Diffusion & Flow Matching Part 6: Conditional and Marginal Score Functions
- The score function \(\nabla \log p_t(x)\) tells us which direction increases probability — it’s the key to extending flow matching to SDEs
- We can’t compute the marginal score directly, but we can express it as an expectation of conditional scores (which we can compute analytically)
- The magic of training: least-squares regression automatically computes the right expectation — no intractable integrals required!
- Real-world impact: This is how Stable Diffusion, DALL-E, and Sora learn to denoise images
In the previous post, we constructed the training target for flow matching models. Now we face a new challenge: how do we extend this to SDEs?
The answer involves a beautiful mathematical object called the score function — the gradient of log probability. This post shows how score functions connect ODEs to SDEs, and reveals the elegant trick that makes training tractable.
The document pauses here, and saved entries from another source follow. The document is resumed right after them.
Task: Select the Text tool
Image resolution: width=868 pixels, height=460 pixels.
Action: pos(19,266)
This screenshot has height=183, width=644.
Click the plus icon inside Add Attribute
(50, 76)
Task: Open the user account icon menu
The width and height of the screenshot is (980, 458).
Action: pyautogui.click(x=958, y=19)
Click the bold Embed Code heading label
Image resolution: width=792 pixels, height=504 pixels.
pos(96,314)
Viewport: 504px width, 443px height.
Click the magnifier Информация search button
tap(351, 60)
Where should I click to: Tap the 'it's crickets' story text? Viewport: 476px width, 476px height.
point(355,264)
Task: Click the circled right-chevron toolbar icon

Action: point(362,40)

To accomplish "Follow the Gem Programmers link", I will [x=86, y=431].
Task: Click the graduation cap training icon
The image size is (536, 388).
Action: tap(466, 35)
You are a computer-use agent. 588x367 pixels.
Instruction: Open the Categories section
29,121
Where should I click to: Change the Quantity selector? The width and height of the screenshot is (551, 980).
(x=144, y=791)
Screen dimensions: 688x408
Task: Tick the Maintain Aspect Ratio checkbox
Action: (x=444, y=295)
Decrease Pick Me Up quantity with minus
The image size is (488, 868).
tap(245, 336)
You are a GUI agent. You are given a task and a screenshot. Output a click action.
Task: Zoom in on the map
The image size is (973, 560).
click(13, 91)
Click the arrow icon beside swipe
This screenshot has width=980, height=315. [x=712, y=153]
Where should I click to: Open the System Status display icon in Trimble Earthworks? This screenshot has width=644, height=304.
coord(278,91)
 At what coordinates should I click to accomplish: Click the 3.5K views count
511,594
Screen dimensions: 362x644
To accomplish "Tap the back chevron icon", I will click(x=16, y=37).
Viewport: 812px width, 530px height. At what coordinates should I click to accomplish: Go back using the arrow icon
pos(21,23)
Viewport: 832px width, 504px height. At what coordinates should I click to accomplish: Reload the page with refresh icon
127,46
Let’s start with the key theorem that bridges these two worlds.
Let \(u_t^{target}(x)\) be the flow matching vector field that generates the probability path \(p_t\) via the ODE (i.e., the ODE \(dX_t = u_t^{target}(X_t)dt\) with \(X_0 \sim p_{init}\) satisfies \(X_t \sim p_t\)).
For any diffusion coefficient \(\sigma_t \geq 0\), we can construct an SDE that follows the same probability path \(p_t\):
\[ \begin{aligned} dX_t &= [u_t^{target}(X_t) + \frac{\sigma_t^2}{2} \nabla \log p_t(X_t)] \, dt + \sigma_t \, dW_t \\ X_0 &\sim p_{\text{init}} \\ \implies X_t &\sim p_t \quad \text{for all } 0 \leq t \leq 1 \end{aligned} \]
where \(\nabla \log p_t(x)\) is the marginal score function of \(p_t\).
The same identity holds if we replace the marginal probability \(p_t(x)\) and vector field \(u_t^{target}(x)\) with the conditional probability \(p_t(x | z)\) and vector field \(u_t^{target}(x | z)\).

From Marginal to Conditional Scores
The theorem above requires the marginal score \(\nabla \log p_t(x)\). But there’s a problem: computing this directly requires integrating over all possible data points \(z\) — computationally intractable!
The solution is to express the marginal score as an expectation of conditional scores \(\nabla \log p_t(x|z)\), which we can compute analytically.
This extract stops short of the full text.